Aus der Perspektive des Nachhilfelehrers ist die Vorbereitung auf die Zentralmatura das Kerngeschäft, wenn die Nachhilfeschüler die achte Klasse besuchen. Die Frage ist nun, wie diese Vorbereitung aussieht beziehungsweise aussehen soll. Oberste Priorität hat der Umgang mit den bisherigen Bifie-Aufgaben: Es gibt bis dato eine gute Handvoll Maturen der vergangenen Haupt- und Nebentermine und darüber hinaus einige Kompetenzchecks. Last but not least gibt es den bekannten Aufgabenpool, wo genug Übungsbeispiele passend zu den Grundkompetenzen herausgefiltert werden können. So wie meine Generation beziehungsweise die Maturanten vor und nach mir mit den legendären Maturabeispiel-Sammlungen rauf und runter geübt haben, ist es den heutigen "Zentral"-Maturanten möglich, sich darauf vorzubereiten. Und das beinhaltet auch das genaue Lesen und Verstehen der Bifie-Aufgaben.

Keine "Schema F"-Beispiele

Mit der Kenntnis aller bisher zur Verfügung stehenden Beispiele kann man in der diesjährigen Matura keine einzige sprachliche Spitzfindigkeit finden. Schüler und Lehrer wissen bereits seit längerer Zeit, dass es keine "Schema F"-Beispiele mehr geben wird, die reflexartig – ohne echtes Verständnis – heruntergerechnet werden können. Die "alten" Mathematik-Maturen waren ja voll damit. Kurzum: Die Vorbereitung auf die Zentralmatura ist gut möglich, und niemandem werden Steine in den Weg gelegt, um den ersten Teil zu bestehen.

Womit wir bereits bei der nächsten "Spitzfindigkeit" wären: Die Matura besteht aus zwei Teilen, wobei Teil zwei für den Aufschrei "So viele Flecks in Mathe!" eigentlich nicht herhalten kann. Teil zwei dient vor allem dazu, dass bereits positive Schüler sich vom Vierer Richtung Einser verbessern können. Mehr nicht. Eine positive Note erreichen all jene Maturanten, die von den 24 Punkten im Teil eins zwei Drittel – also 16 Punkte – erreicht haben. (Im Teil zwei sind vier Fragen gekennzeichnet und können als Ausgleichspunkte zu den Punkten des ersten Teils gerechnet werden, um den Schwellenwert von 16 Punkten zu erreichen.) Die Suche nach der bestmöglichen Vorbereitung findet ihr Ziel daher in den sogenannten Grundkompetenzen des ersten Teils. Ob eine Angabe im zweiten Teil spitzfindig, gemein oder irreführend ist, hat keinen echten Einfluss auf die Tatsache, ob die Matura bestanden wurde oder nicht. Leider lässt sich in der alltäglichen Berichterstattung nicht herauslesen, wo genau die Schuhe unserer Maturanten gedrückt haben.

Die guten alten Zeiten

Sobald also eine Flut an "Nicht genügend" über die österreichischen Maturanten hereinbricht, wollen alle wissen, wie das möglich war und wie es überhaupt dazu gekommen ist. Interessanterweise gab es nie Statistiken beziehungsweise hat sich die breite Öffentlichkeit nie dafür interessiert, wie viele "Fetzen" es im alten System gab. Jede Schule hatte ihre eigenen Beispiele, abhängig von der Einschätzung der jeweiligen Lehrer.

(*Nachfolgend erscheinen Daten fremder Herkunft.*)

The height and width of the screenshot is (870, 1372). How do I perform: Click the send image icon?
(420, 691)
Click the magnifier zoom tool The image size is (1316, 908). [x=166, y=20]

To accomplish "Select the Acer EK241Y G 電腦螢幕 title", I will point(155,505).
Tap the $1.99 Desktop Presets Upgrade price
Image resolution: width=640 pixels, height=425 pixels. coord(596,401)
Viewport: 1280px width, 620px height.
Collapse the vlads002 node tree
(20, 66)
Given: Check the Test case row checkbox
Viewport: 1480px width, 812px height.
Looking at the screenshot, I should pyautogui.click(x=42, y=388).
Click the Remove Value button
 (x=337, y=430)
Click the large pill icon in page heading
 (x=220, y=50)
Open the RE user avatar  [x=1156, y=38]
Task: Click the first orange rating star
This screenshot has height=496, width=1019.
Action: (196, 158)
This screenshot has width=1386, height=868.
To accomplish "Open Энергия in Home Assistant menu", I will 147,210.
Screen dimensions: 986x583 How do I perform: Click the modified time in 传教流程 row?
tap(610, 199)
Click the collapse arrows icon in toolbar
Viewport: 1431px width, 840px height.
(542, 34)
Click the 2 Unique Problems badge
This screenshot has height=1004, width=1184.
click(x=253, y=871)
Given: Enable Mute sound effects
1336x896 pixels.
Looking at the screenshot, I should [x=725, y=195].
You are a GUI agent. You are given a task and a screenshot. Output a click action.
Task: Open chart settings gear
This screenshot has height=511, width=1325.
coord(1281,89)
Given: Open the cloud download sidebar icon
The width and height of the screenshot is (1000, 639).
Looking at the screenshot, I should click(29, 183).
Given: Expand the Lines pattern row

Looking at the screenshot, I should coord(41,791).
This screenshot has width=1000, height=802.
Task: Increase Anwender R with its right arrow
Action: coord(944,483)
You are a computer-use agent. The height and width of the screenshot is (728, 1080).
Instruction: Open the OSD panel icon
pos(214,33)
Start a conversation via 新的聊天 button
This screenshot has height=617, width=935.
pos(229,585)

In diesen guten alten Zeiten war die Matura "hausgemacht": Die Schule wusste (oder glaubte zu wissen), was für ihre Maturanten passend wäre. Dass dieses System fair war, darf man bezweifeln. Für mich als Nachhilfelehrer gab es ein großes Gefälle zwischen den Schultypen zu beobachten – und teilweise auch innerhalb einer Schule, je nach Lehrer. Als Schüler hatte man leichtere oder schwere Bespiele zu lösen, ganz nach Lust und Laune. Aufgrund der zentralen Aufgabenstellung des Bifie ist nun Schluss mit dem Kochen des eigenen Süppchens. Es ist nun ein klarer Auftrag der Schule, die Schüler auf diesen Tag X vorzubereiten.

Schlechte Vorbereitung

Klingt eigentlich simpel, und es könnte auch so sein, wenn da nicht eine kleine Unsicherheit wäre: der Lehrer und sein Unterricht. Überspitzt ausgedrückt müssen Eltern während der Oberstufe vier Jahre lang zusehen und hoffen, dass das wohl so umgesetzt wird wie gedacht. Da Eltern aber in den meisten Fällen – ohne ihnen nahetreten zu wollen – keinen Schimmer mehr von der Mathematik ihrer Schulzeit haben und darüber hinaus mit dem neuen System der Prüfungsmodalitäten, Blockpunkte und Grundkompetenzen nicht vertraut sind, bleibt ihnen keine andere Wahl.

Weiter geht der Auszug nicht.